Draw the Lewis structure for a hydroxide (OH^-) ion
The Correct Answer and Explanation is:
Lewis Structure of Hydroxide Ion (OH⁻)
To draw the Lewis structure for the hydroxide ion (OH⁻), follow these steps:
- Count the Total Valence Electrons:
- Oxygen (O) is in Group 16 of the periodic table, so it has 6 valence electrons.
- Hydrogen (H) is in Group 1, so it has 1 valence electron.
- The hydroxide ion has a negative charge (OH⁻), meaning there is an additional electron.
- Total valence electrons = 6 (from oxygen) + 1 (from hydrogen) + 1 (extra electron) = 8 valence electrons.
- Determine the Central Atom:
- Oxygen will be the central atom since it is more electronegative than hydrogen.
- Arrange the Atoms:
- Place oxygen in the center, with a single bond connecting it to hydrogen. This bond will use 2 electrons (1 from oxygen and 1 from hydrogen).
- Distribute the Remaining Electrons:
- After placing the single bond (2 electrons), there are 6 electrons left to be placed.
- These remaining 6 electrons will be placed as lone pairs on the oxygen atom. Oxygen will have three lone pairs, using up the remaining 6 electrons.
- Account for the Negative Charge:
- The negative charge indicates an extra electron.

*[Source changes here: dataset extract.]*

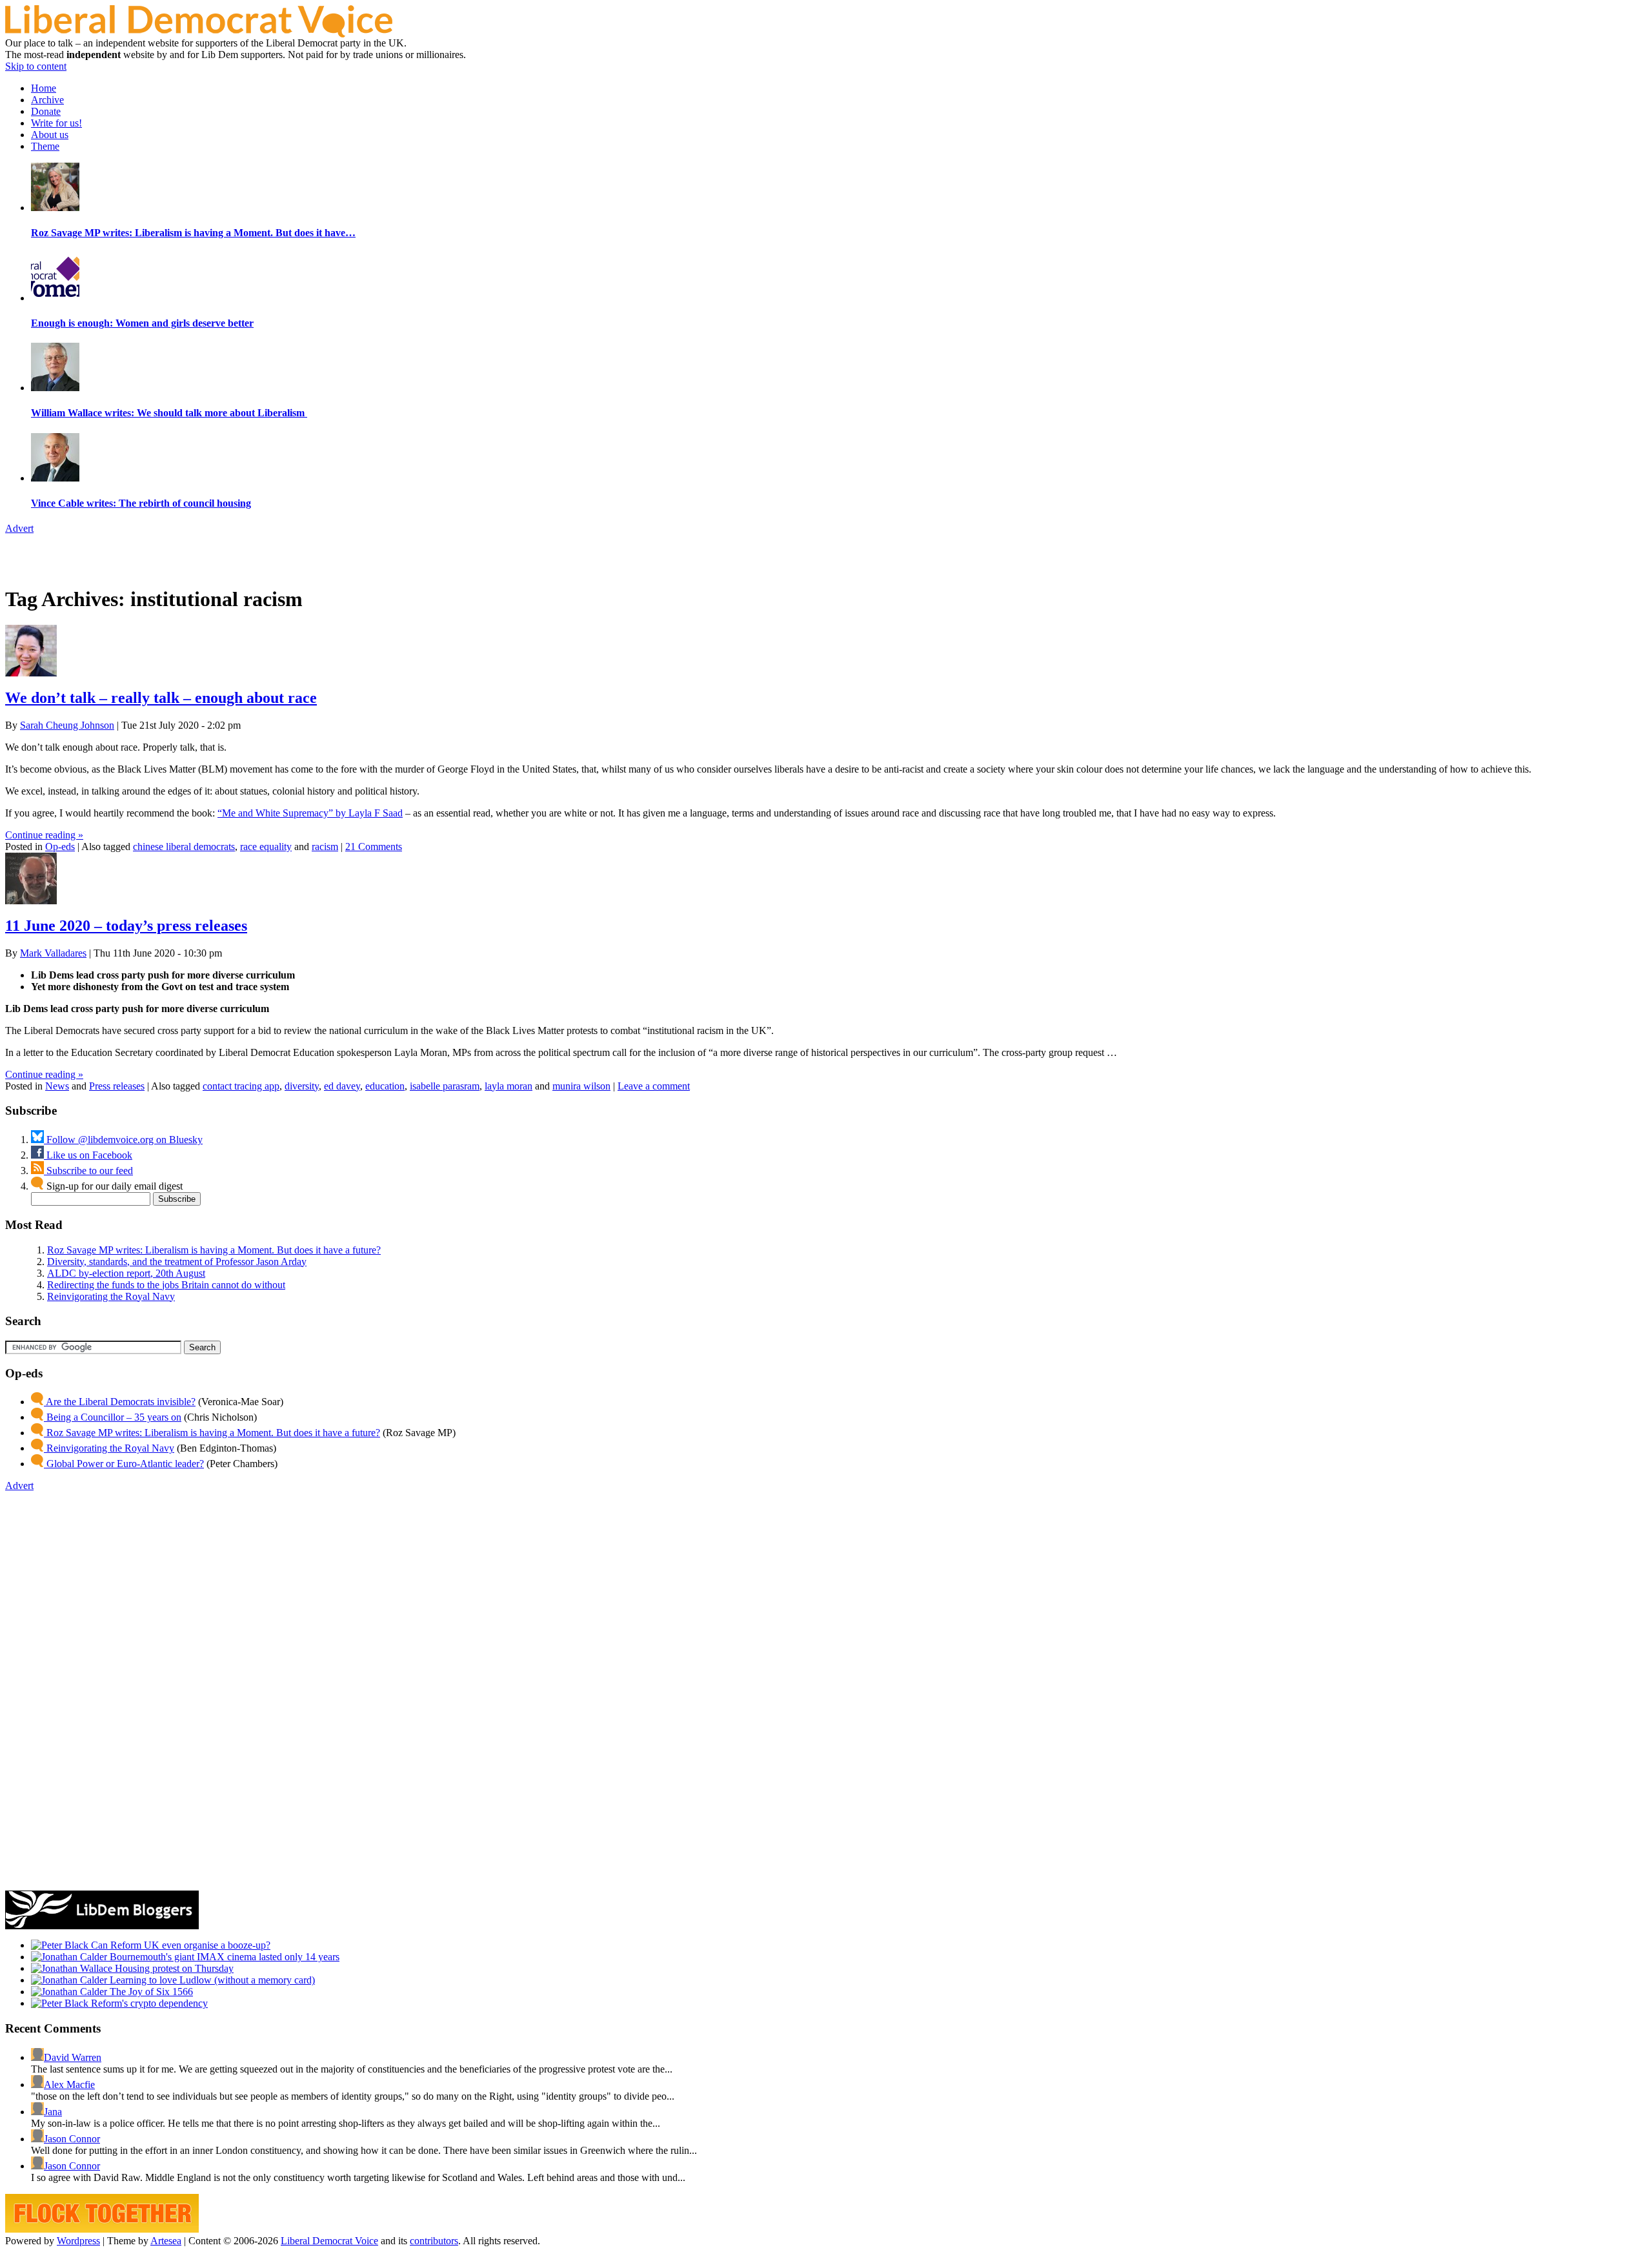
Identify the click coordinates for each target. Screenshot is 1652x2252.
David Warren (72, 2057)
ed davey (342, 1085)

This extra electron is added as a lone pair on the oxygen atom.
Final Structure:
- Oxygen: It has one single bond to hydrogen, two lone pairs, and a third lone pair with an extra electron due to the negative charge.
- Hydrogen: It is bonded to oxygen with a single bond and has no lone pairs.

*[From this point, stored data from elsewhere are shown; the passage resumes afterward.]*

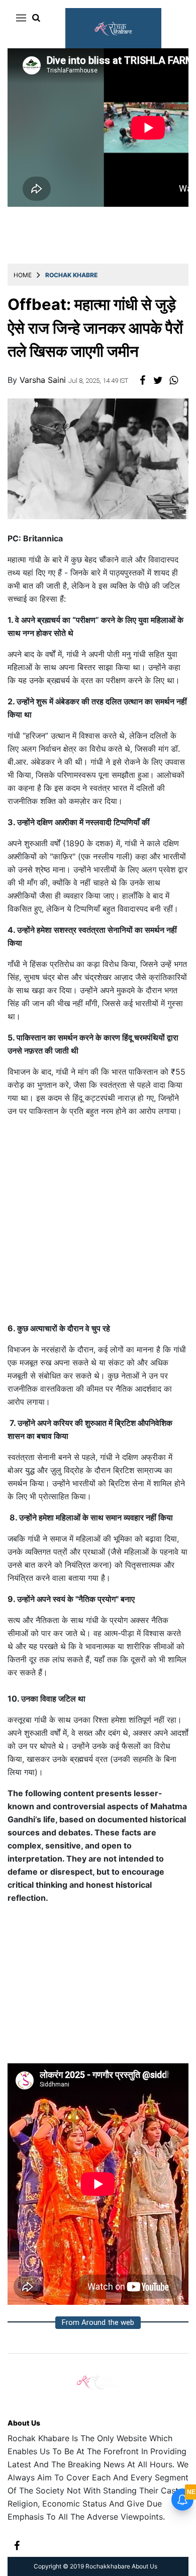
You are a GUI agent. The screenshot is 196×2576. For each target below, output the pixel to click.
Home (23, 275)
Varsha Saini (44, 380)
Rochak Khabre (71, 275)
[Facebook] (17, 2545)
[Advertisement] (98, 1223)
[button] (19, 17)
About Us (24, 2423)
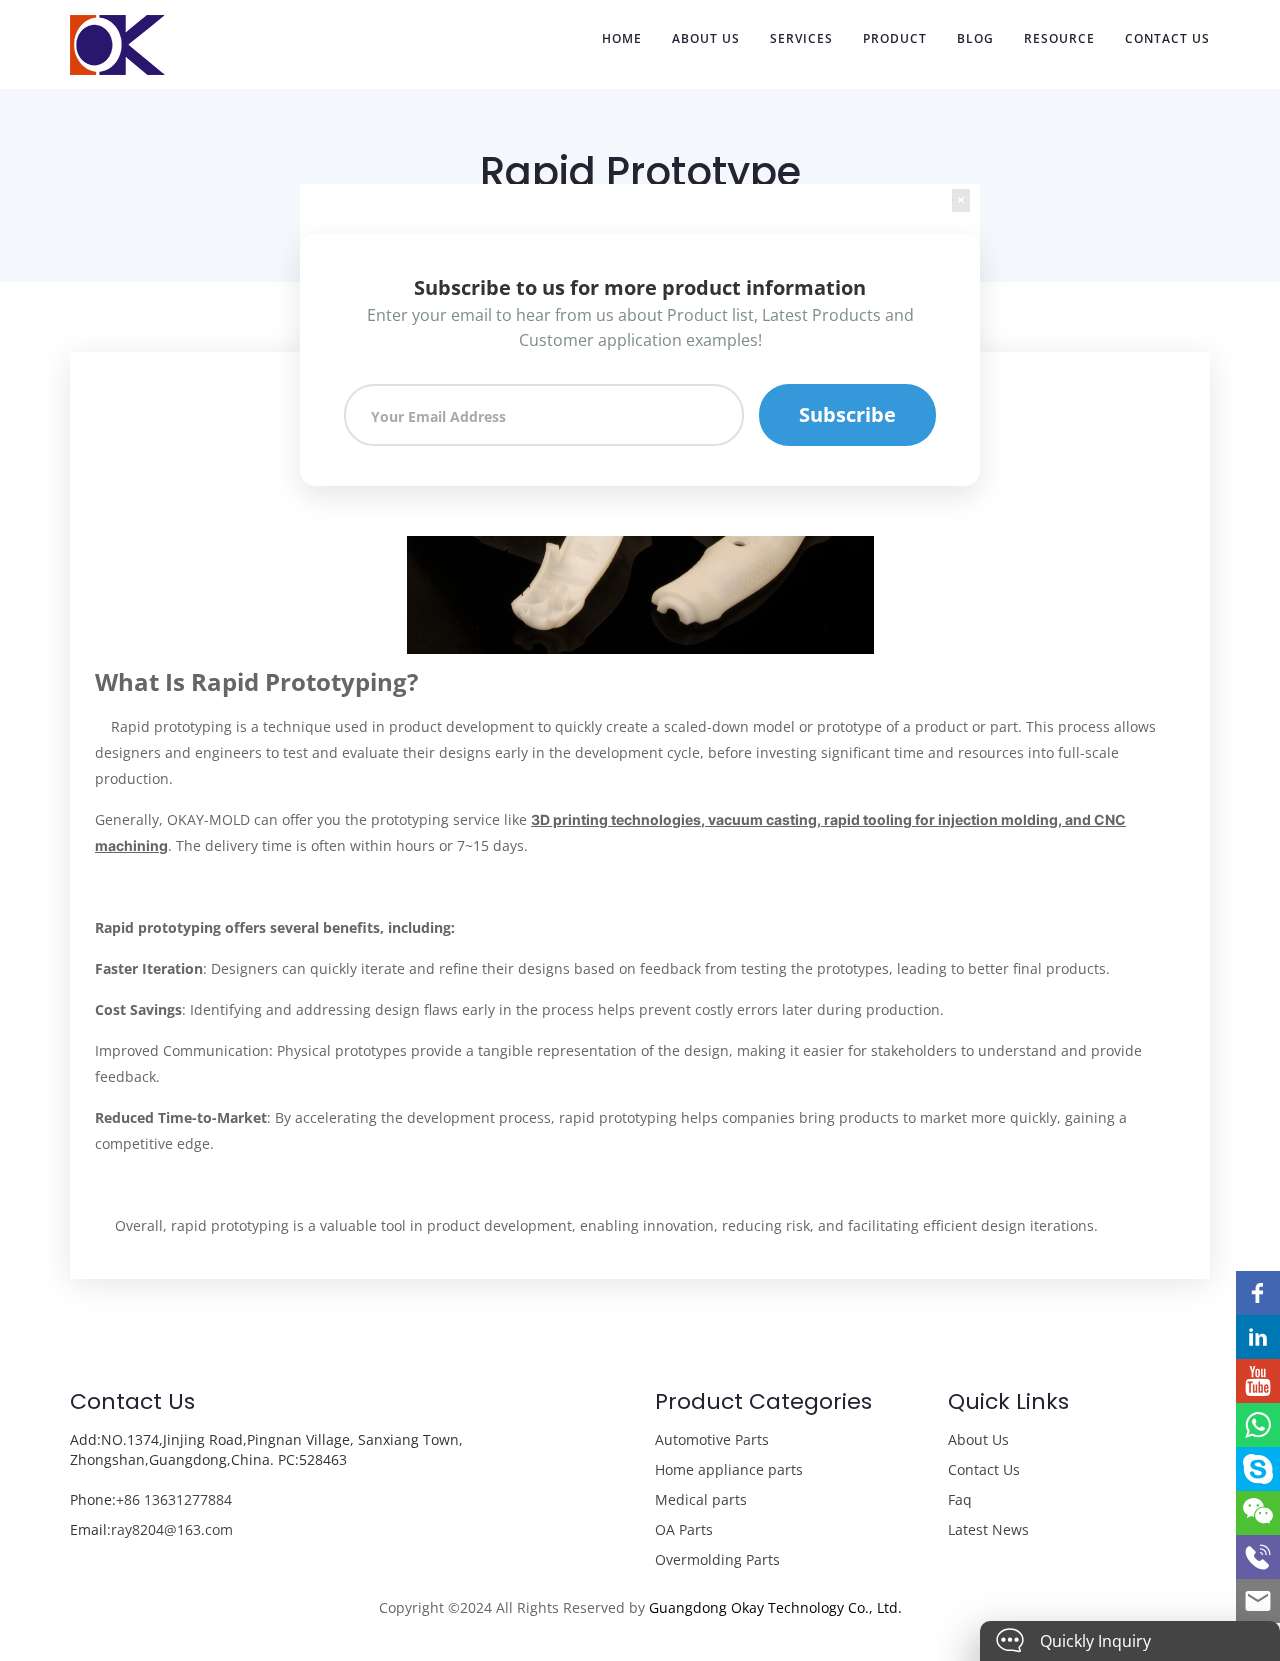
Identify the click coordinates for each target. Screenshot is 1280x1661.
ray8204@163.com (172, 1529)
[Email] (1258, 1601)
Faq (960, 1499)
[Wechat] (1258, 1513)
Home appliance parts (729, 1469)
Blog (975, 38)
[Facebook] (1258, 1293)
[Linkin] (1258, 1337)
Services (801, 38)
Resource (1059, 38)
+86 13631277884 (174, 1499)
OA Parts (684, 1529)
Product (895, 38)
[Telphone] (1258, 1557)
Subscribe (847, 414)
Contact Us (1167, 38)
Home (622, 38)
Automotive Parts (712, 1439)
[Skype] (1258, 1469)
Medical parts (701, 1499)
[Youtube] (1258, 1381)
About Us (706, 38)
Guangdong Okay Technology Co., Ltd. (775, 1607)
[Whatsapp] (1258, 1425)
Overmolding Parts (717, 1559)
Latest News (988, 1529)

The Lewis structure for the hydroxide ion is:
H
|
O : :
: (lone pair)Where:
- “O” represents oxygen.
- “:” represents lone pairs of electrons on oxygen.

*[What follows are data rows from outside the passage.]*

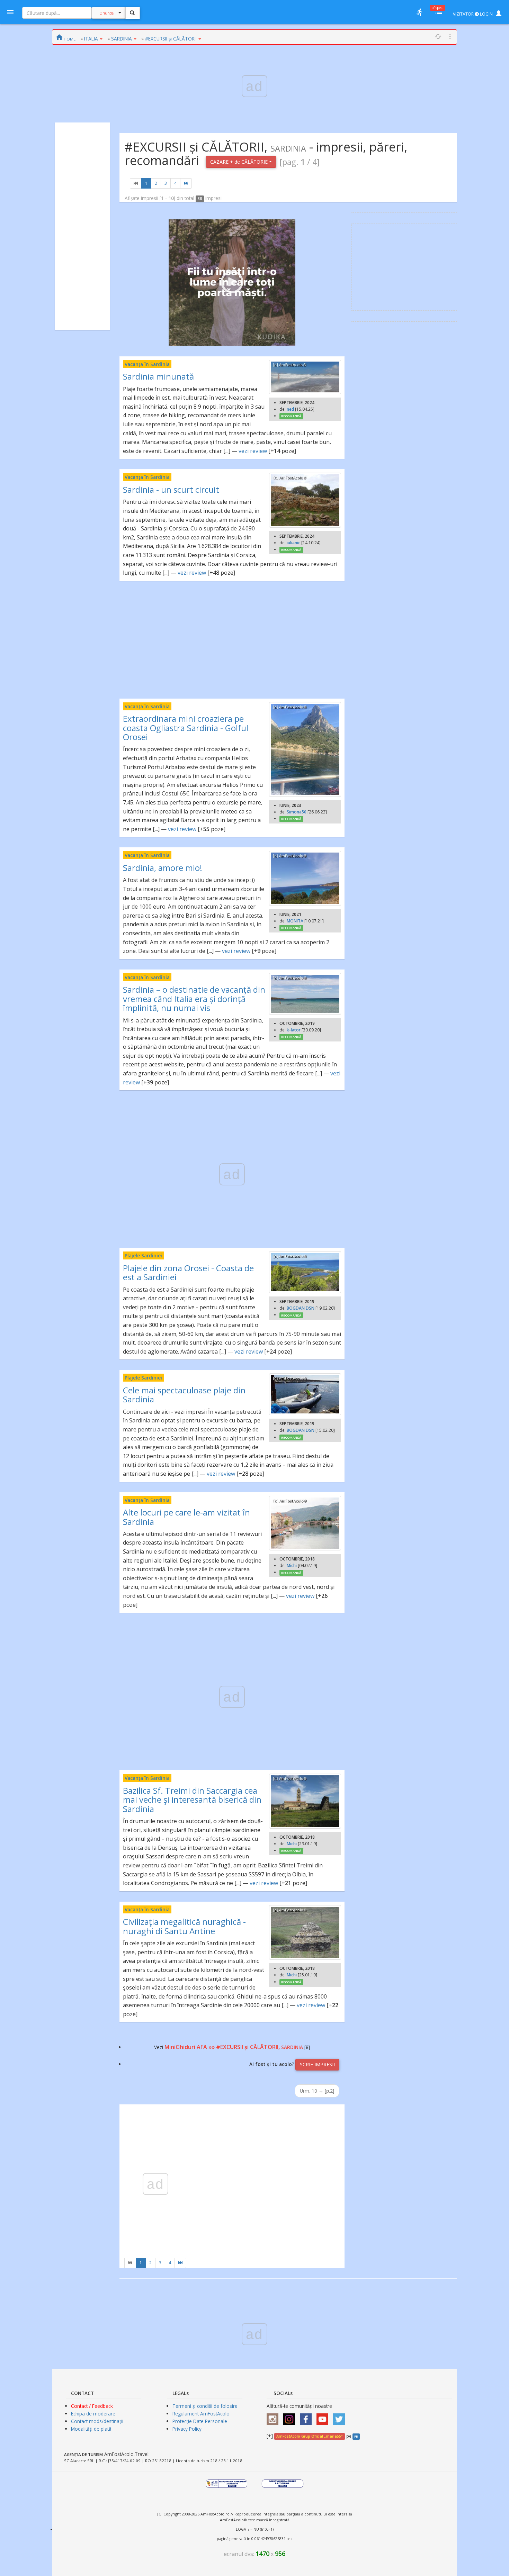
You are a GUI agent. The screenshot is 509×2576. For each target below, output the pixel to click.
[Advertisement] (82, 226)
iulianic (293, 543)
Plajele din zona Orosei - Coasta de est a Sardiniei (188, 1272)
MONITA (295, 921)
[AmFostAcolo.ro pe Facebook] (307, 2417)
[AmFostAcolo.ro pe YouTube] (324, 2417)
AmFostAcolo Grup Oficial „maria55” (309, 2436)
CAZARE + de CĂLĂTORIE (239, 161)
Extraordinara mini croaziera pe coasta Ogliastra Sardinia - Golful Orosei (185, 728)
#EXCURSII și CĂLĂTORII (171, 38)
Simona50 (296, 812)
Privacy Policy (187, 2428)
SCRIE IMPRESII (317, 2064)
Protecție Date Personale (199, 2421)
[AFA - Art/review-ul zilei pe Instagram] (274, 2417)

- “H” represents hydrogen, which is bonded to oxygen via a single bond.
Explanation:
- Oxygen has 6 valence electrons and forms a single bond with hydrogen, using 2 electrons.
- The remaining 6 electrons are placed as three lone pairs on oxygen.
- The negative charge on OH⁻ results from an extra electron, which is added to the oxygen atom.
- The Lewis structure accurately represents the bonding and lone pairs in the hydroxide ion, illustrating the ion’s overall charge and electron distribution.